- _EXCERPT PROVIDED_
--

THE AFRICAN GROWTH AND OPPORTUNITY ACT

           *       *       *       *       *       *       *



SEC. 112. TREATMENT OF CERTAIN TEXTILES AND APPAREL.

           *       *       *       *       *       *       *


    (c) Lesser Developed Countries.--
          (1) Preferential treatment of products through 
        September 30, [2012] 2015
                  (A) Products covered.--In addition to the 
                products described in subsection (b) of this 
                section the preferential treatment described in 
                subsection (a) of this section shall apply 
                through September 30, [2012] 2015, to apparel 
                articles wholly assembled, or knit-to-shape and 
                wholly assembled, or both, in one or more 
                lesser developed beneficiary sub-Saharan 
                African countries, regardless of the country of 
                origin of the fabric or the yarn used to make 
                such articles, in an amount not to exceed the 
                applicable percentage of the aggregate square 
                meter equivalents of all apparel articles 
                imported into the United States in the 
                preceding 12-month period for which data are 
                available.
                  (B) Applicable percentage.--

           *       *       *       *       *       *       *

                          iii. 3.5 percent for the 1-year 
                        period beginning on October 1, 2006, 
                        and each 1-year period thereafter 
                        through September 30, [2012] 2015.

           *       *       *       *       *       *       *


SEC. 107. SUB-SAHARAN AFRICA DEFINED.

    For purposes of this chapter, the terms ``sub-Saharan 
Africa'', ``sub-Saharan African country'', ``country in sub-
Saharan Africa'', and ``countries in sub-Saharan Africa'' refer 
to the following or any successor political entities:

           *       *       *       *       *       *       *

    Republic of South Africa (South Africa).
    Republic of South Sudan (South Sudan).

           *       *       *       *       *       *       *


SEC. 102. FINDINGS.

    Congress finds that--

           *       *       *       *       *       *       *

          (2) the [48] countries of sub-Saharan Africa form a 
        region richly endowed with both natural and human 
        resources;

           *       *       *       *       *       *       *


HARMONIZED TARIFF SCHEDULE OF THE UNITED STATES

           *       *       *       *       *       *       *


    General Rules of Interpretation.--

           *       *       *       *       *       *       *

    29. Dominican Republic-Central America-United States Free 
Trade Agreement Implementation Act

           *       *       *       *       *       *       *

    (m) * * *

           *       *       *       *       *       *       *

          (viii) * * *
                  (A) * * *

           *       *       *       *       *       *       *

                          (2) a combination of the fibers and 
                        yarns listed in U.S. note 20 to such 
                        subchapter XXII and one or more fibers 
                        and yarns that originate under the 
                        terms of this note.

--

- _DATA LINES_
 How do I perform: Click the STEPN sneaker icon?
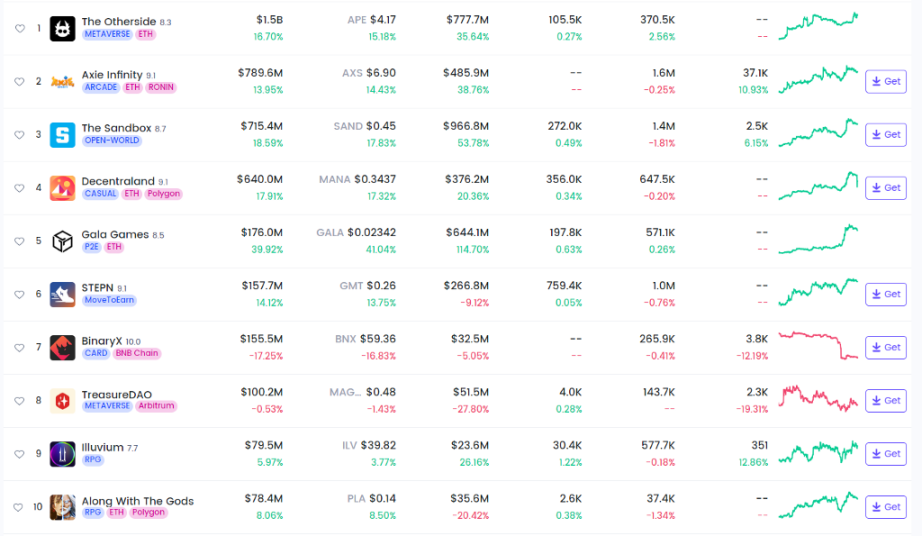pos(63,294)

--

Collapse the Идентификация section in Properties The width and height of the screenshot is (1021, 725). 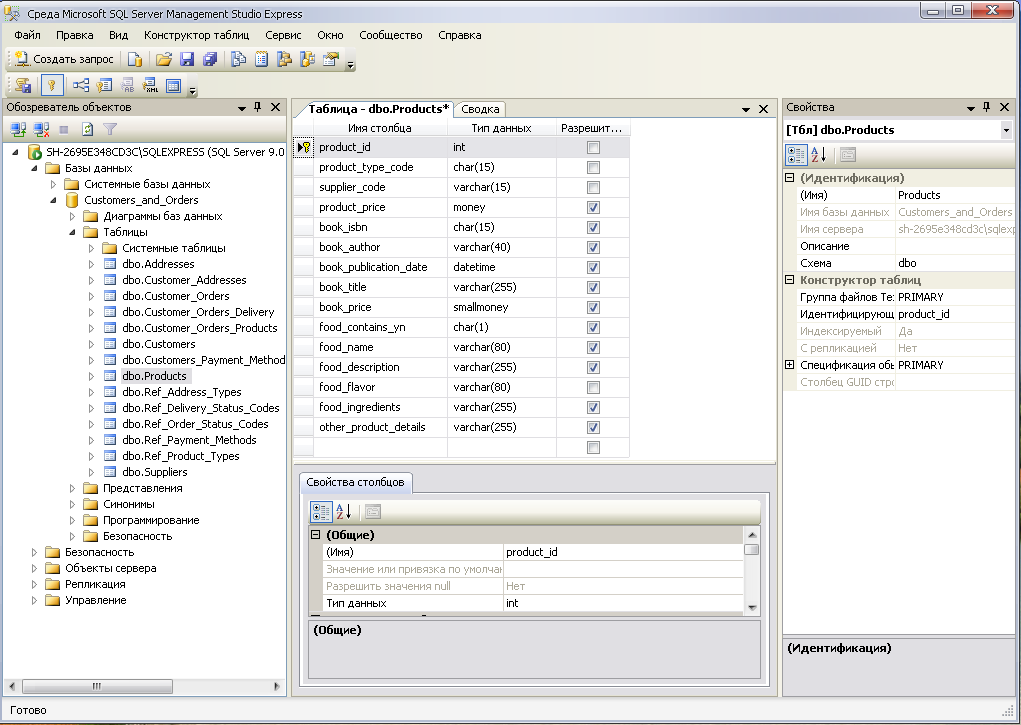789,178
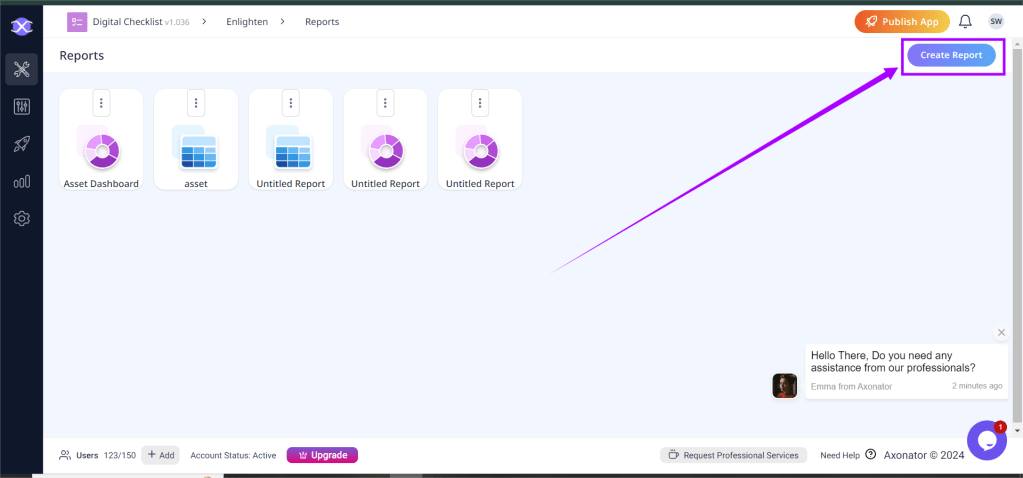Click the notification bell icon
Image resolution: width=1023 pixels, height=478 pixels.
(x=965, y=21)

--

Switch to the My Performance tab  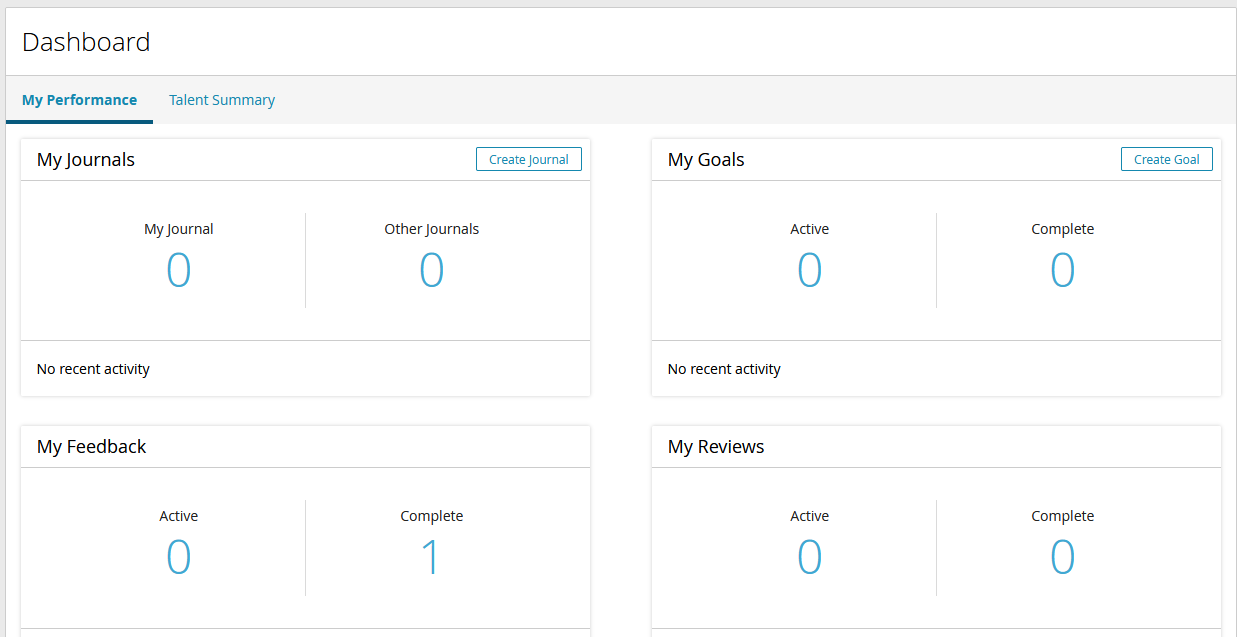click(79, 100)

--

- _WHAT IS BEING ASKED_
Carry on the excerpt of amended trade law from the point at which it stops. The lines placed after the trade law excerpt were taken from a separate source.

- _EXERCISE OUTPUT_
                The originating fibers and yarns referred to in 
                subdivision (A)(2) may contain up to 10 percent 
                by weight of fibers or yarns that do not 
                undergo an applicable change in tariff 
                classification set out in subdivision (n) of 
                this note. [Any elastomeric yarn contained in a 
                textile good of chapters 50 through 60 of the 
                tariff schedule must be formed in the territory 
                of one or more of the parties to the 
                Agreement.] Any elastomeric yarn (except latex) 
                contained in the originating yarns referred to 
                in subdivision (A)(2) must be formed in the 
                territory of one or more of the parties to the 
                Agreement.
                  (B) An apparel good of chapter 61 or 62 of 
                the tariff schedule and imported under heading 
                9822.05.01 of the tariff schedule shall be 
                considered originating if it is cut or knit to 
                shape, or both, and sewn or otherwise assembled 
                in the territory of one or more of the parties 
                to the Agreement, and if the fabric of the 
                outer shell, [exclusive of collars and cuffs 
                where applicable] exclusive of collars, cuffs 
                and ribbed waistbands (only if the ribbed 
                waistband is present in combination with cuffs 
                and identical in fabric construction to the 
                cuffs), is wholly of--
                          (1) one or more fabrics listed in 
                        U.S. note 20 to subchapter XXII of 
                        chapter 98; or
                          (2) one or more fabrics or knit to 
                        shape components formed in the 
                        territory of one or more of the parties 
                        to the Agreement from one or more of 
                        the yarns listed in U.S. note 20 to 
                        such subchapter XXII; or
                          (3) any combination of the fabrics 
                        referred to in subdivision (B)(1), the 
                        fabrics or knit to shape components 
                        referred to in subdivision (B)(2), or 
                        one or more fabrics or knit to shape 
                        components originating under this note.
                The originating fabrics referred to in 
                subdivision (B)(3) may contain up to 10 percent 
                by weight of fibers or yarns that do not 
                undergo an applicable change in tariff 
                classification set out in subdivision (n) of 
                this note. [Any elastomeric yarn contained in a 
                fabric referred to in subdivision (B)(1), 
                (B)(2) or (B)(3) must be formed in the 
                territory of one or more of the parties to the 
                Agreement.] Any elastomeric yarn (except latex) 
                contained in an originating fabric or knit to 
                shape component referred to in subdivision 
                (B)(3) must be formed in the territory of one 
                or more of the parties to the Agreement.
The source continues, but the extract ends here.